It depends on age/sex/weight, but those GDA amounts are for somebody reasonably active maintaining their weight / lean mass. (But not body building). EG a 25 year old man 160lbs 5ft9 tall working out 3 times a week would require about 2350 calories a day, and those protein amounts a for somebody requiring 2400 calories a day. –  Jaydee May 7 at 15:44
    
I do not approve of the GDA and I outright reject it for anyone doint sports. GDA states you'd need 55g for 2500kcal, that's ~11% of the total calories consumed. I don't think that will be enough for someone that's actually (weight) training. Also GDA recommends 120g sugar per day. That doesn't sound like a healthy nutrition to me. –  LarissaGodzilla May 8 at 7:58
    
That 120 grams of sugar comes pretty much from sugars in fruit and veg. 1 apple can have 23 grams of sugar. But yes, newer research has shown that less sugar is better. –  Jaydee May 8 at 8:25
    
GDA is just taking the easy way by stating that a certain amount of 'sugar' is okay.

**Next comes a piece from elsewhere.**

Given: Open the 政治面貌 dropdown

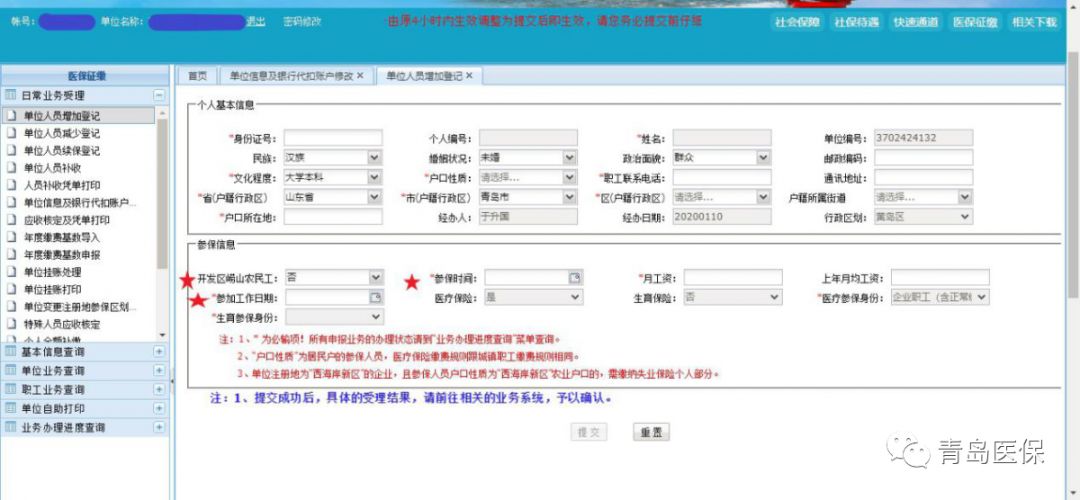Looking at the screenshot, I should coord(763,158).
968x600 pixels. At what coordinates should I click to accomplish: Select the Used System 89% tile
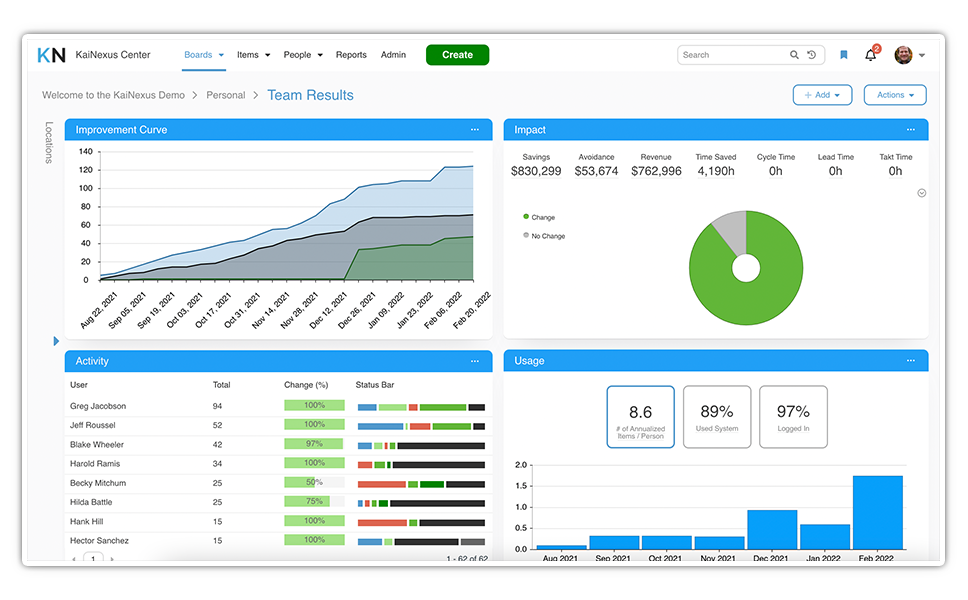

We all know that your average person will not read 'apple', but 'chocolate bar'. In that aspect (and not only that one) the FDF is just lazy, maybe even intentionally misleading, and do not live up to their responsibility. –  LarissaGodzilla May 8 at 8:38

A very good source of proteins is uncooked nuts, though they are acidic.

Also super good: green leaves, one of the best things you can eat and to help digestions: make a green smoothie out of it.

Sprouts are certainly good, I can't confirm the quality, as it depends on a lot of other factors, such as: how much do you workout, what do you eat for the rest.